> **PROBLEM TO WORK ON**:
The answer must consist solely of the lines from the one containing "Task: Expand the" through the last line of the records below, repeated exactly, with all pictures omitted.

INPUT MATERIAL below:

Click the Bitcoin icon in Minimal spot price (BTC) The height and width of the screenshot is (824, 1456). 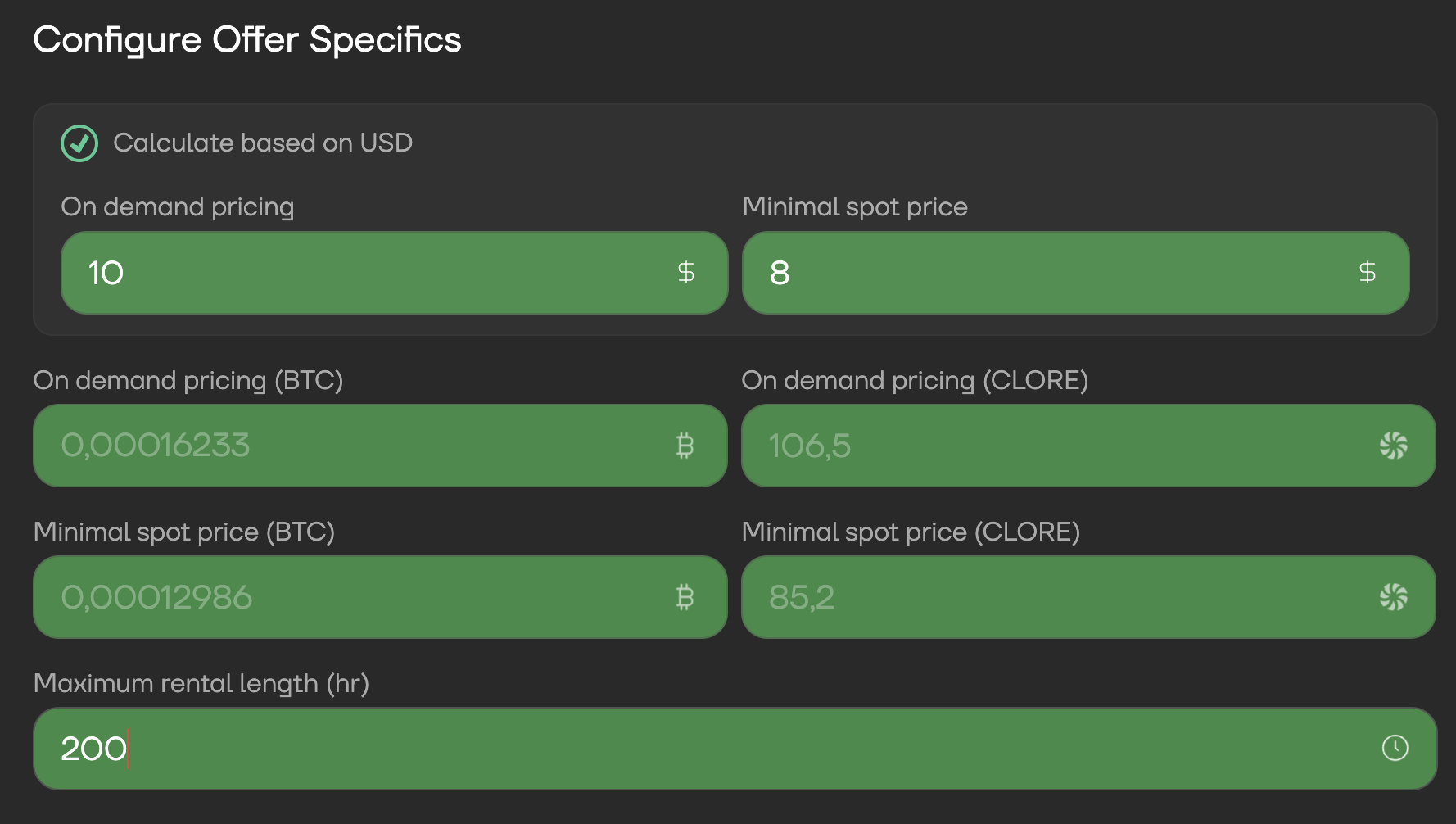pos(685,597)
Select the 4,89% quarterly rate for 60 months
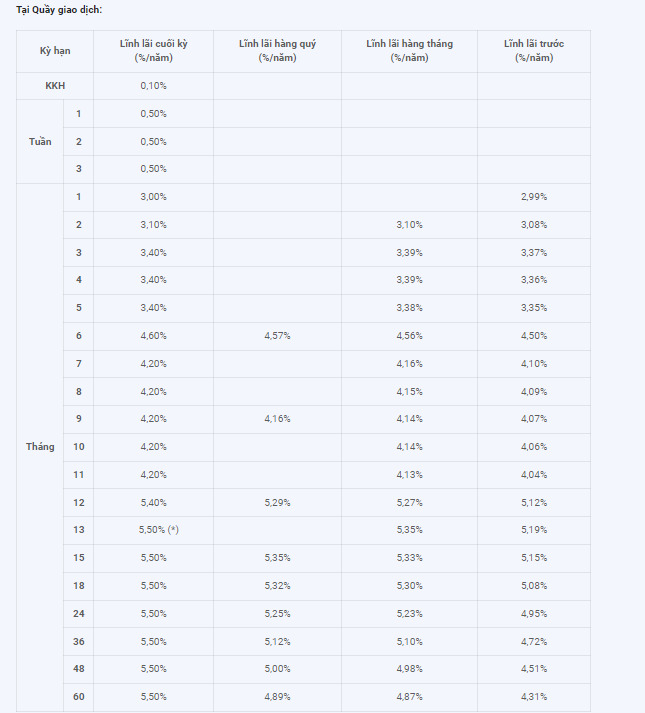The height and width of the screenshot is (713, 645). pyautogui.click(x=277, y=697)
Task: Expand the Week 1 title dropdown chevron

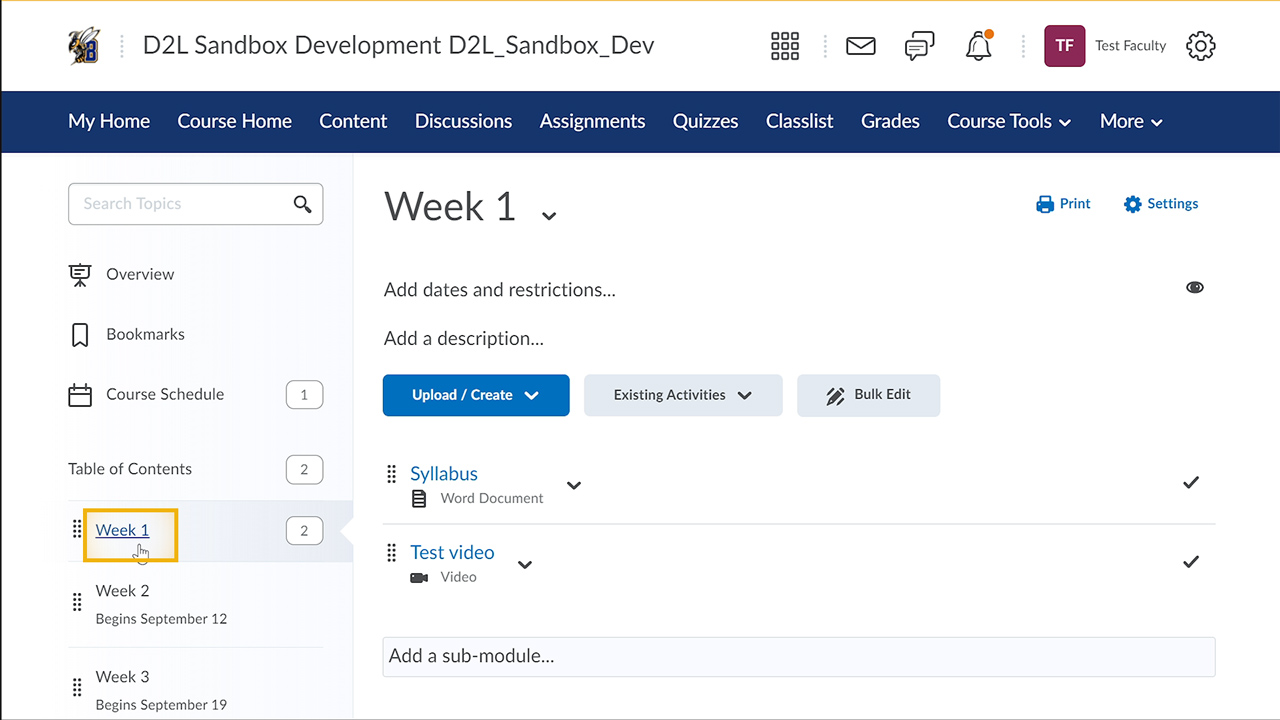Action: 548,213
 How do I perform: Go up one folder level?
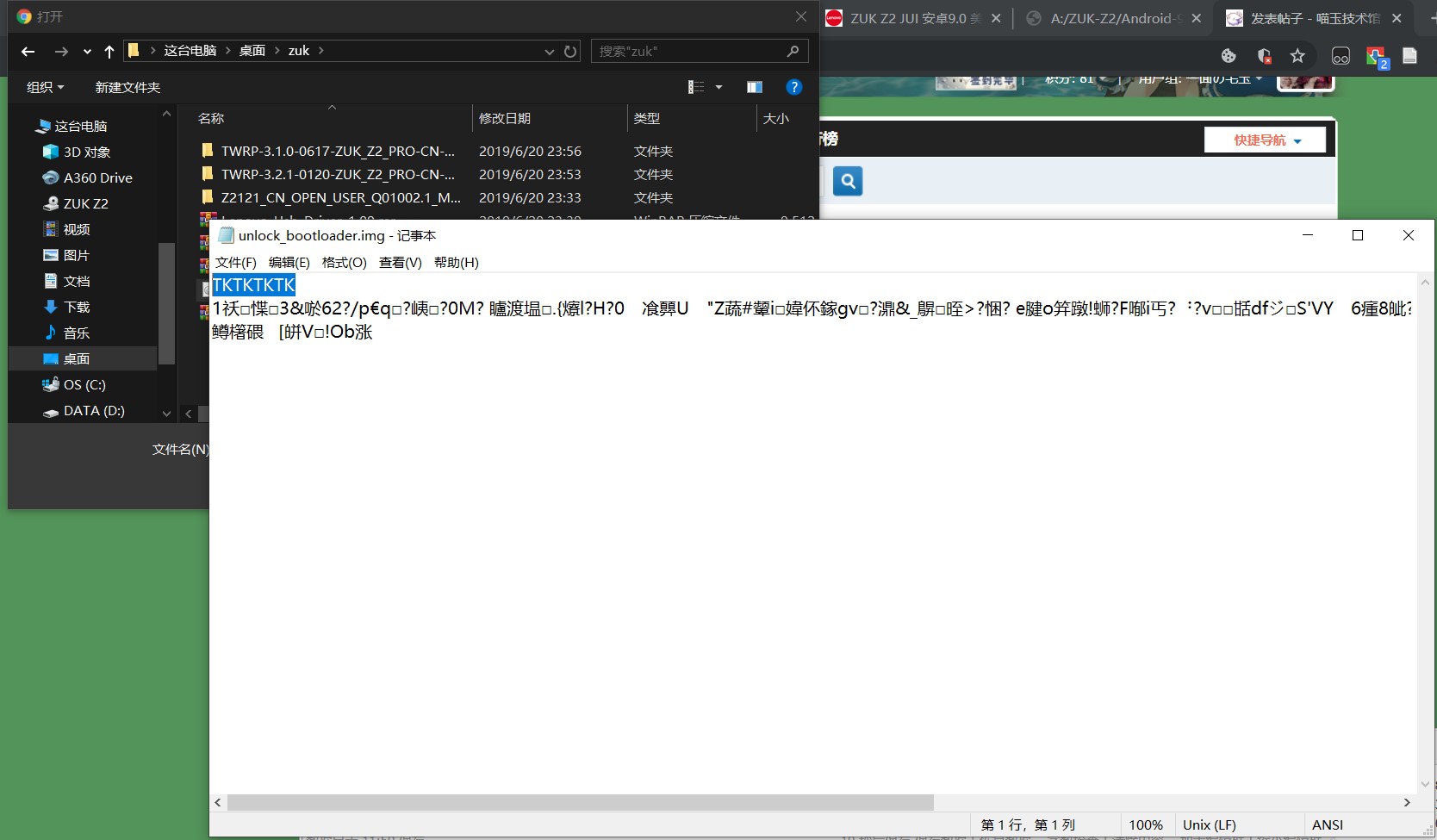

End of INPUT MATERIAL.

> **TASK RESULT**:
Task: Expand the Week 1 title dropdown chevron

Action: 548,213
 How do I perform: Go up one folder level?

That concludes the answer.